====== RECORD LIST ======
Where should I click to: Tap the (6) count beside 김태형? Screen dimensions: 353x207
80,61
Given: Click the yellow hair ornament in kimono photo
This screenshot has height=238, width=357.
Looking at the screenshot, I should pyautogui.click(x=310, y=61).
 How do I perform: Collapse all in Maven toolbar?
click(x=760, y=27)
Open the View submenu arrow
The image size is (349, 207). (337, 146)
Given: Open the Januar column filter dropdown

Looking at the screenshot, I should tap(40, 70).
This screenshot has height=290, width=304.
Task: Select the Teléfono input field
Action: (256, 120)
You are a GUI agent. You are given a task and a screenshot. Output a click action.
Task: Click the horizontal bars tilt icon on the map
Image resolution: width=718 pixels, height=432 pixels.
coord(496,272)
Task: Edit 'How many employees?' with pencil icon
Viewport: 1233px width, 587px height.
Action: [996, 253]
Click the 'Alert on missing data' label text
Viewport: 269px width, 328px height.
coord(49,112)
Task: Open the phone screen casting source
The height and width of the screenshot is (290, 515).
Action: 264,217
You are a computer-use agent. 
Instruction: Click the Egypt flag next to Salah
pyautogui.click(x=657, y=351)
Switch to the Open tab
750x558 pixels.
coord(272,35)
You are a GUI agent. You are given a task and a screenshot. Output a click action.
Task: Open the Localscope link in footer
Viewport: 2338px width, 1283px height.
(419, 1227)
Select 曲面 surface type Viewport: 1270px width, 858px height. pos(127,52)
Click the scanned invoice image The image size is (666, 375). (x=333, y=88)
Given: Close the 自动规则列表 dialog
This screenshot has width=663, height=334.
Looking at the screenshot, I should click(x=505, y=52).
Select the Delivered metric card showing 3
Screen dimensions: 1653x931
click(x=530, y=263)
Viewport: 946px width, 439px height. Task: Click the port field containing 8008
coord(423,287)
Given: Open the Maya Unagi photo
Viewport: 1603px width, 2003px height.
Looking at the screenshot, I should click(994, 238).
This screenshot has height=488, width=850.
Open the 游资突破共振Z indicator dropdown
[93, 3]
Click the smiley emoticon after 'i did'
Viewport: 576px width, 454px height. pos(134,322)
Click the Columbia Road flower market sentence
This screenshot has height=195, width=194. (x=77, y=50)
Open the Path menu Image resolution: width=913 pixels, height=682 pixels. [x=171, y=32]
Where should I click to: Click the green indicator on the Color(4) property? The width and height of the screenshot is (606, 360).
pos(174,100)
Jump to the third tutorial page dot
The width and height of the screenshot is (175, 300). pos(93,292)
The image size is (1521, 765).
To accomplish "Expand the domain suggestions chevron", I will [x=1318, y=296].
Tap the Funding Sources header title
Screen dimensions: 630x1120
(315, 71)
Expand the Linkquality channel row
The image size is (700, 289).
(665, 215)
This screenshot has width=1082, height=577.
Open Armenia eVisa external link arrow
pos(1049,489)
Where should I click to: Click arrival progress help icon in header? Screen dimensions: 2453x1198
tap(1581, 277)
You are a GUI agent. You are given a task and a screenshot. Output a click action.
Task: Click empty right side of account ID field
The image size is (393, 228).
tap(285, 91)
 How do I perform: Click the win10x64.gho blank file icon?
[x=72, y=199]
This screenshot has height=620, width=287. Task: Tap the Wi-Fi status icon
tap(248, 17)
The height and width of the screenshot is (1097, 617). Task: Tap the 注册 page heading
======
Reproduce the lines starting at the one containing "Task: Edit 'How" and ending at the one containing "Action: 264,217", renaming "pencil icon" to "pen icon" and leaving everything else unchanged.

• ANSWER FOR THE TASK:
Task: Edit 'How many employees?' with pen icon
Viewport: 1233px width, 587px height.
Action: [996, 253]
Click the 'Alert on missing data' label text
Viewport: 269px width, 328px height.
coord(49,112)
Task: Open the phone screen casting source
The height and width of the screenshot is (290, 515).
Action: 264,217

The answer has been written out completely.